DAJ CYNK

PlayStation 5 odbiera rozum. No sami spójrzcie

Piotr Urbaniak

Sprzęt

PlayStation 5 odbiera rozum. No sami spójrzcie

PlayStation 5 to towar deficytowy i faktem jest, że chcąc kupić tę właśnie konsolę, trzeba się nieźle napocić. Niektórzy wysiłek fizyczny potraktowali nad wyraz dosłownie.

Braki PlayStation 5 w sklepach to temat-rzeka. Najnowszej konsoli Sony niebawem stuknie roczek, a łańcuch dostaw jak niedomagał, tak niedomaga. O wypadzie do najbliższego marketu, zakończonym wyjściem z upragnionym urządzeniem, można zapomnieć. Pozostają tylko cykliczne rzuty i nadzieja, że tym razem uda się zdążyć przed innymi spośród tysięcy zainteresowanych. Jak 23 września w amerykańskiej sieci Best Buy.

Sklep ogłosił, że tego właśnie dnia na półkach pojawi się nowa dostawa PS5. Nie powiedziano ile egzemplarzy obejmie, ani jakie konkretnie będą to modele, ale chętnych to nie zraziło. Wprost przeciwnie – przybyli na miejsce tak wcześnie, jak tylko było to możliwe. Niektórzy z wielogodzinnym wyprzedzeniem.

W miejscowości Concord w Północnej Karolinie pod budynkiem marketu ustawiła się ponad 100-osobowa kolejka – relacjonuje dziennik WCNC. Pewien mężczyzna przyniósł sobie krzesło i koc, a inny rozbił namiot – zauważono. A to wcale nie są najbardziej spektakularne przykłady.

Reporter lokalnej gazety w Fairview Heights w stanie Illinois natrafił na młodą kobietę, która żywiołowo torowała sobie drogę pomiędzy innymi oczekującymi. Ponoć chciała zrobić nieoczekiwany prezent narzeczonemu. Jeszcze bardziej niezwykły jest przypadek mężczyzny z kalifornijskiego Brentwood. Ten, skrajnie wyczerpany, stał w kolejce grubo ponad 15 godzin. Jak wyznał, obiecał PS5 synowi i danego słowa pragnie za wszelką cenę dotrzymać.

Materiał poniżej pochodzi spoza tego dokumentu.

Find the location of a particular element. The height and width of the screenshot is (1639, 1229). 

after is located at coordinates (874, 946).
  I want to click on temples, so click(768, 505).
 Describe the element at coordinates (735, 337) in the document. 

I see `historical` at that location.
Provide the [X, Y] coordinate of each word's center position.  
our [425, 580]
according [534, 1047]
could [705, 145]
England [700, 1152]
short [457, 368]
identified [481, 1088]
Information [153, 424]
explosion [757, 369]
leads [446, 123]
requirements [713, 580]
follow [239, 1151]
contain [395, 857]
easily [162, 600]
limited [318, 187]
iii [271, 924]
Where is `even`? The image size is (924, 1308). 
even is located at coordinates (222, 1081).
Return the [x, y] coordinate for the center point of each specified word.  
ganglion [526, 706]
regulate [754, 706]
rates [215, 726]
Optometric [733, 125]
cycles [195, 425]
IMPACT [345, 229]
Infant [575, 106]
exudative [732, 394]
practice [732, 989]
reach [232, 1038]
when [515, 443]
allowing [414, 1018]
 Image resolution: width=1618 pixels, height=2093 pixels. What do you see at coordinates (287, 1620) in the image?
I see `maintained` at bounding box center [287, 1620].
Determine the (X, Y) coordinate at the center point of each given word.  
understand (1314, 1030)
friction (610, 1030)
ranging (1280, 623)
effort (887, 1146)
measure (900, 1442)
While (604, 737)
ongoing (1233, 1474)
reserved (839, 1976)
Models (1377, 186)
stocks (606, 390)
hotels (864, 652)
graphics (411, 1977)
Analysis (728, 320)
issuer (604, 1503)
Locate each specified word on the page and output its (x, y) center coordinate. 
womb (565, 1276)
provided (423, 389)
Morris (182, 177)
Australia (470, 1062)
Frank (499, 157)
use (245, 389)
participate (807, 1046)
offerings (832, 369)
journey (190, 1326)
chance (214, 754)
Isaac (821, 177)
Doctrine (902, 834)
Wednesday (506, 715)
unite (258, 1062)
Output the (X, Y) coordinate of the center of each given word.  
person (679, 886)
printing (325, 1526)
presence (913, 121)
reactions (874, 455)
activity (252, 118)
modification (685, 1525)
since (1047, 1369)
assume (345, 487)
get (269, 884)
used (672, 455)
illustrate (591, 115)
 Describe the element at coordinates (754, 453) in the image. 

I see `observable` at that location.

Statystyki akcji nie są znane. Best Buy nie podaje ile konsol otrzymał, ani ilu klientów musiało odejść z pustymi rękoma. Niemniej, patrząc na nagrania wideo jak to widoczne powyżej, raczej jasnym wydaje się, że wszystkich zadowolić się nie udało. Pytanie: czy w takim razie naprawdę warto narażać własne zdrowie? Cóż, zdaniem niektórych najwyraźniej tak.